La pandémie Covid 19 a obligé l’ensemble du système soins Français à adapter ses organisations et ses pratiques face à un événement sanitaire extraordinaire de portée mondiale. Comme le précisait les recommandations de l’HAS d’avril 2020, face à la grande vulnérabilité physique, psychologique et sociale des personnes souffrant de troubles psychiques, le maintien de la continuité des soins devait être un impératif dans la prise charge de ces personnes mais comment maintenir cette continuité quand la principale recommandation était de garder une distanciation sociale protectrice ? Face à cet impératif, la réponse privilégiée s’est construite autour du maintien d’une disponibilité vigilante par téléconsultations (téléphone ou vidéotransmission).
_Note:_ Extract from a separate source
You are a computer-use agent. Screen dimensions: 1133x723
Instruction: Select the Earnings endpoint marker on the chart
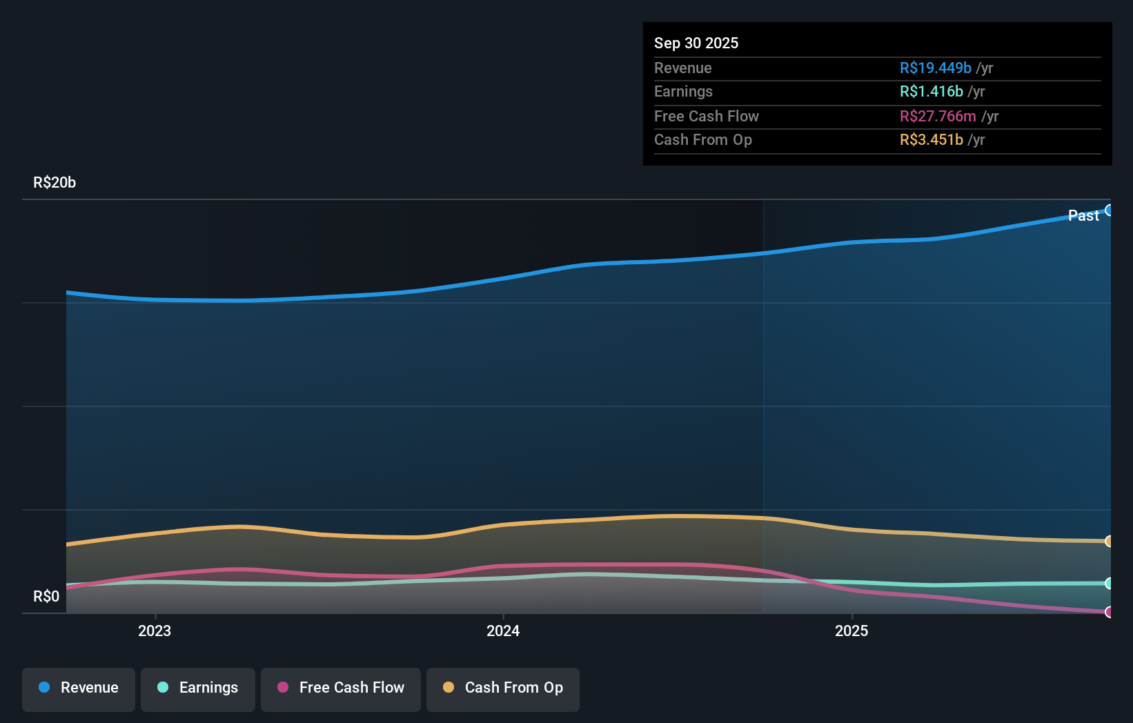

Dans cette logique, quelle pouvait être la place des équipes mobiles de psychiatrie dont l’ADN commun est l’aller-vers ce qui implique, évidemment, des déplacements et impose des rapprochements physiques ?
Si les équipes mobiles psychiatrie et précarité ont bénéficié de recommandations spécifiques, les autres dispositifs d’équipes mobiles en psychiatrie n’ont pas pu s’appuyer sur un référentiel. Mais cela était-il possible ? Les Équipes mobiles (EM) en psychiatrie se caractérisent depuis leur début par leur extrême diversité tant en termes de population cible (âge, pathologie, contexte), de moyens alloués, de domaines d’activités (sanitaire ou médicosocial) ou de répartition sur le territoire. Souvent portées par des initiatives locales, parfois soutenues par les pouvoirs publics, elles n’ont jamais pu s’appuyer sur une stratégie nationale coordonnée comme cela a pu être le cas dans certains pays.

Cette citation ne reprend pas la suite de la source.